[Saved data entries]
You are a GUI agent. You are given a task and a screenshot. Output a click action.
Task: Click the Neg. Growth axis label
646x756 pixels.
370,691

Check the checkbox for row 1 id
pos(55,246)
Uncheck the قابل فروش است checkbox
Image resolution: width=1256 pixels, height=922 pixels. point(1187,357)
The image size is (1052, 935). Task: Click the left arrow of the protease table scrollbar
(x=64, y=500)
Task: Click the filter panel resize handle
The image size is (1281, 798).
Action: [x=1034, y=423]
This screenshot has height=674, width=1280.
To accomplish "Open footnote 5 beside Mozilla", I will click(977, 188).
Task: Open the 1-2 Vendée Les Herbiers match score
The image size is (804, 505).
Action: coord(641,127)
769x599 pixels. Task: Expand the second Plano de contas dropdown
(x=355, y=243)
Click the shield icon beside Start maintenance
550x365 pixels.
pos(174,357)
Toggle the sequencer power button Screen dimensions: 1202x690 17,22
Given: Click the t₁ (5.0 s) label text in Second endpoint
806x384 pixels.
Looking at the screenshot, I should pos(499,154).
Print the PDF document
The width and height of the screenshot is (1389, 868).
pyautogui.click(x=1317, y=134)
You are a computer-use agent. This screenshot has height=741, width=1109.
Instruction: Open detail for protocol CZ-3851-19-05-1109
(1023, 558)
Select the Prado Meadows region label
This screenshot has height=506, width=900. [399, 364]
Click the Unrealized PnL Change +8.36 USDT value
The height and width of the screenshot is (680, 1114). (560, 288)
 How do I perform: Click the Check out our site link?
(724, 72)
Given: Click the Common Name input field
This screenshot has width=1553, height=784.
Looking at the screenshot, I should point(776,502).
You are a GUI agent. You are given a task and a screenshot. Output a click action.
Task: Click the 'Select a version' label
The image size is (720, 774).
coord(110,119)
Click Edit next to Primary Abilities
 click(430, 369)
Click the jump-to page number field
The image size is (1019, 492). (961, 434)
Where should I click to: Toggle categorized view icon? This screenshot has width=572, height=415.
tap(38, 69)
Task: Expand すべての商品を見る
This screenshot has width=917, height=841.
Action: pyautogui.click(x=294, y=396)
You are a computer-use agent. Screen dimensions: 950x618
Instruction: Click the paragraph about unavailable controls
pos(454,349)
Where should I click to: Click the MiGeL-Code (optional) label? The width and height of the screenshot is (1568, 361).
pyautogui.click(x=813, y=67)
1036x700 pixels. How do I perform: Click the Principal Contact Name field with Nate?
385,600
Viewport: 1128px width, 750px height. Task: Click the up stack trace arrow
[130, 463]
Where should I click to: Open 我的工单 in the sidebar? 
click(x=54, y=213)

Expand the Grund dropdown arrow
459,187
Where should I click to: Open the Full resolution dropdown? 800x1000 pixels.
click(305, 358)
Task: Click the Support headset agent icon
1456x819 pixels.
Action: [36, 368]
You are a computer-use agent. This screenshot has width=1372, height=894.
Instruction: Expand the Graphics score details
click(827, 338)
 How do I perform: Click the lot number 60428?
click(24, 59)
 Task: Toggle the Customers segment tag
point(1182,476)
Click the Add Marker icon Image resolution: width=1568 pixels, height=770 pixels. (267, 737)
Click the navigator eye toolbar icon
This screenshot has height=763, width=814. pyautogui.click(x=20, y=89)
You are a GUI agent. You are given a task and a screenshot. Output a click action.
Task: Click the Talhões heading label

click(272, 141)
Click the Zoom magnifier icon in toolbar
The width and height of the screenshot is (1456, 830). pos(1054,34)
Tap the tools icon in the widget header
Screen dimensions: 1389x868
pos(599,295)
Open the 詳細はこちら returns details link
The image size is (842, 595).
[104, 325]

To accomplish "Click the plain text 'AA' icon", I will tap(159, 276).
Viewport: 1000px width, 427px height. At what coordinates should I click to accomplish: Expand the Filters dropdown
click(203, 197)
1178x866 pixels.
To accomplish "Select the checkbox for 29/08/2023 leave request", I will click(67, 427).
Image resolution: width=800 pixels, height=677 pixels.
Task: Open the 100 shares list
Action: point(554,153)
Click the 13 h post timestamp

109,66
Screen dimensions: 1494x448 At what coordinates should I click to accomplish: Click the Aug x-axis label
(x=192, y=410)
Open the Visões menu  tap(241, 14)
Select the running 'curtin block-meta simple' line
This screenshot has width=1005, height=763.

== Task statement ==
When a line among the entries contains "agent", pull that line out.

== The completed task ==
You are a GUI agent. You are given a task and a screenshot. Output a click action.
You are a computer-use agent. This screenshot has height=741, width=1109.
You are a GUI agent. You are given a task and a screenshot. Output a click action.
You are a computer-use agent. Screen dimensions: 950x618
Task: Click the Support headset agent icon
You are a computer-use agent. This screenshot has width=1372, height=894.
You are a GUI agent. You are given a task and a screenshot. Output a click action.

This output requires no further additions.